● **Extracted records**:
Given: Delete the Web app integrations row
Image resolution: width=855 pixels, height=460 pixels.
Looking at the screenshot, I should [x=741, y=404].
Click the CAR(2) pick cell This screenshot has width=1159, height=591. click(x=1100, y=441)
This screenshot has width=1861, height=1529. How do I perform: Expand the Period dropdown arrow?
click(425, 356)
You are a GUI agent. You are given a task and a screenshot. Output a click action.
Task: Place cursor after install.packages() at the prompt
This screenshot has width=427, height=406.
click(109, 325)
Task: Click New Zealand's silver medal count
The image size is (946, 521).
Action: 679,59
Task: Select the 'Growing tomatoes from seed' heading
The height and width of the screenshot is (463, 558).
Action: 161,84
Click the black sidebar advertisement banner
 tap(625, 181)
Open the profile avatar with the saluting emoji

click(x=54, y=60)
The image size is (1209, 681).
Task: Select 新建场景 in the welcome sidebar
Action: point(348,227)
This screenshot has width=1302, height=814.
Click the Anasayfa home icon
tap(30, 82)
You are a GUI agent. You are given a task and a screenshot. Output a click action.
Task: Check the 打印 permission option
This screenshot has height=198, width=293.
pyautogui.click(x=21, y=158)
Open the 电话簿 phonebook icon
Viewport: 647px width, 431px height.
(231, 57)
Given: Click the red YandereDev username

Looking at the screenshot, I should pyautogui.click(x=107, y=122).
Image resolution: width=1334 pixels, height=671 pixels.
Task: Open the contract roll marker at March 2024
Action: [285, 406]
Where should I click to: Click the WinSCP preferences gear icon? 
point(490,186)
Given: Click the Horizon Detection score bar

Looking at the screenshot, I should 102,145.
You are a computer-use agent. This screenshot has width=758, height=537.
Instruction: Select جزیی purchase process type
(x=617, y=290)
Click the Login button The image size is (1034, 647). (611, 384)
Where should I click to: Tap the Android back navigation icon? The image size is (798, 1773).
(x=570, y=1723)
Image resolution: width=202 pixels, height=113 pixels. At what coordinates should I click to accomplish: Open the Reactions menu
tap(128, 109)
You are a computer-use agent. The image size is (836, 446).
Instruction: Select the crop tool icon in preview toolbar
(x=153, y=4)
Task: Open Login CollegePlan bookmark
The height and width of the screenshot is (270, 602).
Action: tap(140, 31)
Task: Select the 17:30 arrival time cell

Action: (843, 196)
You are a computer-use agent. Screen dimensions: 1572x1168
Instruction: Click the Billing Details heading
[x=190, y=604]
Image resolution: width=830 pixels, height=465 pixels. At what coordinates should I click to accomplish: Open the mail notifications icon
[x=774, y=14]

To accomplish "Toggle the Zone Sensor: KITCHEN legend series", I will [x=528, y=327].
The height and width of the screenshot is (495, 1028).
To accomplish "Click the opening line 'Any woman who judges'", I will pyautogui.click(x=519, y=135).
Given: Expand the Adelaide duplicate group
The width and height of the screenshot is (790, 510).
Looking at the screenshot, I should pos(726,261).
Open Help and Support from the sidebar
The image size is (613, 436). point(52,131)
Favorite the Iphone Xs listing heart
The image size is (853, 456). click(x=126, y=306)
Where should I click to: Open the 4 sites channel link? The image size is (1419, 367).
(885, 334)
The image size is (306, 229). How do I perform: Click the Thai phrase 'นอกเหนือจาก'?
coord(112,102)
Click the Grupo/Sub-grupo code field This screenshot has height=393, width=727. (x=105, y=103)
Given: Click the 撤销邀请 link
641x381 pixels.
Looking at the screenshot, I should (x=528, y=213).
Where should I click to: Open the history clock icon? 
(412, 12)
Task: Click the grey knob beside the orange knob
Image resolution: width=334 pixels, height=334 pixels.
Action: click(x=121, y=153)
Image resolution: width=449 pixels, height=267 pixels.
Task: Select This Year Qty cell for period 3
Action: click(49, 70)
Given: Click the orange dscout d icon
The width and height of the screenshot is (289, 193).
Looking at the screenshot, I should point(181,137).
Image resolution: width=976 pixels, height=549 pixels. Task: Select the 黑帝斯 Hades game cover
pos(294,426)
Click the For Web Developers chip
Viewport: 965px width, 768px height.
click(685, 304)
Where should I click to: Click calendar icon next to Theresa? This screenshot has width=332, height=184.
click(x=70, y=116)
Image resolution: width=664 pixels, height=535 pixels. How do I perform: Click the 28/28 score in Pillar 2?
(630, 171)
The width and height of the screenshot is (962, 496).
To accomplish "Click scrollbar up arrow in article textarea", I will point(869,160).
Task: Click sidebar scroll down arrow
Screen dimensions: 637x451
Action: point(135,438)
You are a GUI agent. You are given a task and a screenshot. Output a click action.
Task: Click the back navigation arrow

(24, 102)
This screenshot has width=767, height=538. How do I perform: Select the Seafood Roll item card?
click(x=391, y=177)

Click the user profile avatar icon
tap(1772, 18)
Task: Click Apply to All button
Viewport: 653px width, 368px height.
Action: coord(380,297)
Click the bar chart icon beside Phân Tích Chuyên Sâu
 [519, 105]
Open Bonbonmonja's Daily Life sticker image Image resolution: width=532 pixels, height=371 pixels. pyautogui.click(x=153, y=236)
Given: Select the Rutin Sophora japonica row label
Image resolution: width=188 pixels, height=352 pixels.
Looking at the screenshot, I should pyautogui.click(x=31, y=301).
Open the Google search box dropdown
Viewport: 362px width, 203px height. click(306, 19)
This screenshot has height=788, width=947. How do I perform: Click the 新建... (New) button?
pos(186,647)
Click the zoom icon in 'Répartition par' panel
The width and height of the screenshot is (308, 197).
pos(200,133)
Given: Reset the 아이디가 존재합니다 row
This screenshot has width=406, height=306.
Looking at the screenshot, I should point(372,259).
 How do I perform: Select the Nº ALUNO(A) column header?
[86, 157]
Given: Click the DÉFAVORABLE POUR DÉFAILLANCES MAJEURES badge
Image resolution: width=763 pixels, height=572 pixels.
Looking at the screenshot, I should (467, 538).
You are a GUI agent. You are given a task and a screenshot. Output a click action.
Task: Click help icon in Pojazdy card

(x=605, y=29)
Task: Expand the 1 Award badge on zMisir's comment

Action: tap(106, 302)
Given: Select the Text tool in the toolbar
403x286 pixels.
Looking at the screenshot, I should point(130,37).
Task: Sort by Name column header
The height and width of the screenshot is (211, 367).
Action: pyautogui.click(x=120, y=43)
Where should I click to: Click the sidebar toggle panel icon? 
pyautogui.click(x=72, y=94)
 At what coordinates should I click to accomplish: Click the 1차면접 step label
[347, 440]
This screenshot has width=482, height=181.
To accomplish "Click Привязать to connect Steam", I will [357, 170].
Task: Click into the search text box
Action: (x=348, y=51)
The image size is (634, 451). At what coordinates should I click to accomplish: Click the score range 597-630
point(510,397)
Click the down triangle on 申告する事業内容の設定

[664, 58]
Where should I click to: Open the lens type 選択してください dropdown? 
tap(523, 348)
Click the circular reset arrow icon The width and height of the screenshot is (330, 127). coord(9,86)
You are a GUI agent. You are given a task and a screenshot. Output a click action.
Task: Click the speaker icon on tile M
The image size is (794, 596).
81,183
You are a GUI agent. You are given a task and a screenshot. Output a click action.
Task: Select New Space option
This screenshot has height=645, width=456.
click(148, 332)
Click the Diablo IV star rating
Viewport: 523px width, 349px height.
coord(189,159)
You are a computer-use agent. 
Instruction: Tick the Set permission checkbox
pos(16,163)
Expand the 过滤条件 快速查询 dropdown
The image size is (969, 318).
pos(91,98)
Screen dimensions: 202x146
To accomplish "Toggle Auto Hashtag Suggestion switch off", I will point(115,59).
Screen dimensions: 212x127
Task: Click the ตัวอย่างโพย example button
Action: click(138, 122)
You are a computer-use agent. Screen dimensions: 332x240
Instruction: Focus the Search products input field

● **Task objective**:
Word for word, please print every line from the beginning of the records to the line bearing "Click the CAR(2)", counting both ends and stopping there.

● **Reply**:
Given: Delete the Web app integrations row
Image resolution: width=855 pixels, height=460 pixels.
Looking at the screenshot, I should [x=741, y=404].
Click the CAR(2) pick cell This screenshot has width=1159, height=591. click(x=1100, y=441)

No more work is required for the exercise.